Editorial: Wrong time for marijuana bill

Advocates are urging the Oregon Legislature to legalize marijuana production, processing and sale. They believe public support has shifted and the time is now.

In fact, now is exactly the wrong time, for at least two reasons.

First, voters just said no when they defeated Measure 80 in November. It would be insulting and just plain wrong for the Legislature to ignore that decision just a few short months later.

Second, Washington and Colorado have recently approved legalization measures and are working through the numerous complications. Even if Oregon were sure it wanted legalization, it would be foolish to pass up the opportunity to watch how it goes in those states and learn from their experience.

House Bill 3371 would allow Oregonians to produce, process and sell marijuana, with individuals over age 21 permitted to grow and possess limited amounts. Taxation of $35 per ounce would be overseen by the Oregon Liquor Control Commission, and proceeds divided among schools, state police, the general fund and services for mental health, alcoholism and drugs.
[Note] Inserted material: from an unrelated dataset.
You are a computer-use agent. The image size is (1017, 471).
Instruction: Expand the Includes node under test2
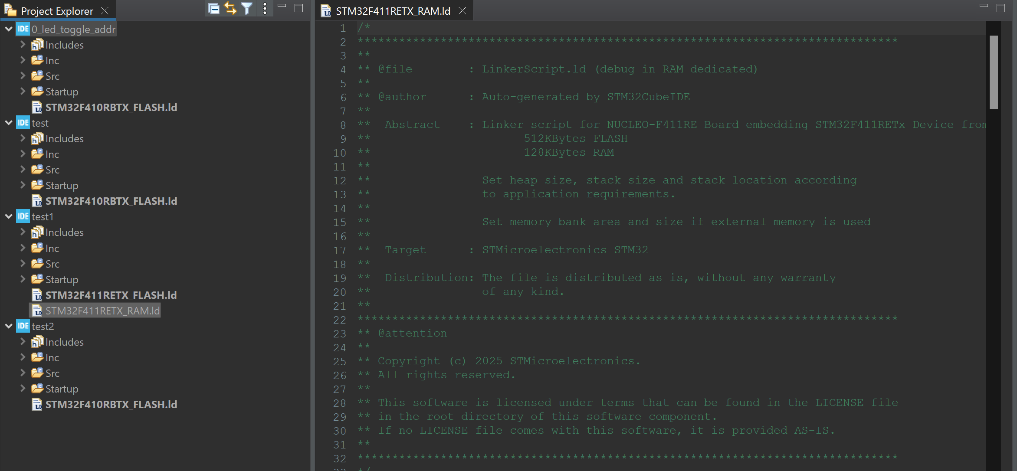pos(23,341)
Licensing would be overseen by the Oregon Health Authority.

At a hearing this week before the House Judiciary Committee, the Legislature was urged to draft a bill and send it to voters rather than have advocates submit another ballot initiative.

Opponents include the Oregon State Sheriffs Association, which cites the lack of a driving impairment standard.

Washington County Sheriff Pat Garrett pointed out that there’s no measurement like the blood-alcohol standard that establishes impairment for alcohol. He urged legislators to watch what happens in Washington and Colorado, particularly what the federal government does, if anything, to enforce federal laws that are in conflict with the new legalization.

The bill was sent on to the House Revenue Committee, where attention is expected to focus on revenue issues, such as how much might be collected and how it would be spent. That’s important information, but until the other states’ experience is known, the committee would be wise to spend its time elsewhere.